In the midst of escalating COVID-19 hospitalizations, healthcare professionals are reflecting on their past encounters with the virus and its implications for current procedures.
Dr. Theodore Pak recalls his first encounter with a COVID-19 patient back in April 2020. Despite initially testing negative twice, an elderly man named John (a pseudonym for privacy) who was admitted indefinitely for bacterial pneumonia and a urinary infection, unexpectedly developed COVID-19 symptoms a week later. The unbelievable reality was that he had contracted the disease within the hospital. Despite being moved to a COVID-19 unit, John’s health increasingly deteriorated, resulting in his passing. This experience left a profound impact on Dr. Pak, reminding him of the gravity of hospital-acquired infections.
In 2020, hospitals implemented universal masks and screening tests to minimize the spreading of the virus. However, as guidelines from the Centers for Disease Control and Prevention (CDC) and the Society for Healthcare Epidemiology of America (SHEA) were relaxed in 2022, preventative measures were notably scaled back. This shift could have dire consequences as the rate at which COVID-19 transmission leads to fatalities remains significant, despite the presence of tailored vaccines. Vulnerable groups such as the elderly, disabled, immunocompromised individuals, and patients with major underlying health conditions are still at elevated risk. Furthermore, long COVID presents formidable health challenges, even to those who are healthy and vaccinated.
The transmission of COVID-19 in hospitals is an emerging problem that remains pressing for health management administrations. Despite the significant need to curb the spread of the virus, many health professionals face pressure to overlook safety measures such as mandatory masking in healthcare settings. Though hospitals face fiscal constraints and the need to resume elective care, sidelining safety could risk the wellbeing of patients and healthcare workers alike.

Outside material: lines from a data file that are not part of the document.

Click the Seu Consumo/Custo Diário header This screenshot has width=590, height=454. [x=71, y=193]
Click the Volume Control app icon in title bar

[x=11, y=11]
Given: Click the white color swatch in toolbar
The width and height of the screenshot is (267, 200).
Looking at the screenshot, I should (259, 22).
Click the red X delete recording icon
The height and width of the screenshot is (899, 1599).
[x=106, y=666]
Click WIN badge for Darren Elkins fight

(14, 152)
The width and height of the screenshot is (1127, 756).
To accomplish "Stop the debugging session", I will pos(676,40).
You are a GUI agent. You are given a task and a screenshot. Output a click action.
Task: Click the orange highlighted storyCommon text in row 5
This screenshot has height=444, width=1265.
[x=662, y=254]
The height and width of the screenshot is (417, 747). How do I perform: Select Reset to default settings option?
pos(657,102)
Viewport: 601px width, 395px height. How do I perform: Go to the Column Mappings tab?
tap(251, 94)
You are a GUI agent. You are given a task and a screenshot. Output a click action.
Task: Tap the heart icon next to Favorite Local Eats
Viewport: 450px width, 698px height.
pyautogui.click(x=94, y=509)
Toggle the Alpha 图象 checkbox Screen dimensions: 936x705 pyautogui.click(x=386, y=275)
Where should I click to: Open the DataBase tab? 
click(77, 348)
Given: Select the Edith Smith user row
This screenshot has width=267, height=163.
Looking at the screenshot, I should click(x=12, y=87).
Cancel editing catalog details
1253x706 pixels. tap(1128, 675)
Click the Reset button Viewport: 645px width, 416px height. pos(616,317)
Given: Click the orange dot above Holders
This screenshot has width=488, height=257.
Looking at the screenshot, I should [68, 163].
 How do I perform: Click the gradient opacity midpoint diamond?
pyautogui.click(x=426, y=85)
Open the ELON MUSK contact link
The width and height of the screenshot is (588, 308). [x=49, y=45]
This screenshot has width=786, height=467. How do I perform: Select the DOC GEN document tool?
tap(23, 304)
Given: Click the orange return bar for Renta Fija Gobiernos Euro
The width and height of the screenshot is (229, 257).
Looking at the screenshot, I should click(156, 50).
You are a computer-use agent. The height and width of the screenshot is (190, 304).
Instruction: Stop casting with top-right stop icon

The prevalence of acquired hospital infections remains alarming, evidenced by high mortality rates even when comprehensive protective measures were employed. This raises questions about the sufficiency of current methods to prevent the transmission of the virus. Cross-contamination amongst patients in close proximity, such as roommates, is a significant factor.
The CDC discontinued mandating hospitals to report hospital-acquired COVID in May 2023. Consequently, there is a lack of data to assess the aftermath of discontinuing COVID-19 infection control in healthcare settings. Moreover, the names of hospitals where patients contracted COVID-19 remain confidential. The demand is now for transparency, stringent reporting, and incentives for hospitals to actively prevent COVID-19, similar to their efforts with other less fatal infections.
Recently, despite expert suggestions to strengthen health care infection control policies, there has been a push to further dilute existing guidelines. The proposal to consider surgical masks as effective as well-fitting N95 masks has met with strong resistance from healthcare workers.
Most CDC Healthcare Infection Control Practices Advisory Committee (HICPAC) members represent large hospitals, leaving smaller healthcare entities and consumers without effective representation. The hope now lies in ensuring that the public health guidance is more transparent and inclusive of both patients and health care workers. Effective infection control methods must be prioritized to protect patients like John from exposure to pandemic pathogens such as COVID-19. The knowledge and experiences from the past three years should serve as a blueprint for safeguards amongst patients and healthcare professionals to combat the ongoing pandemic.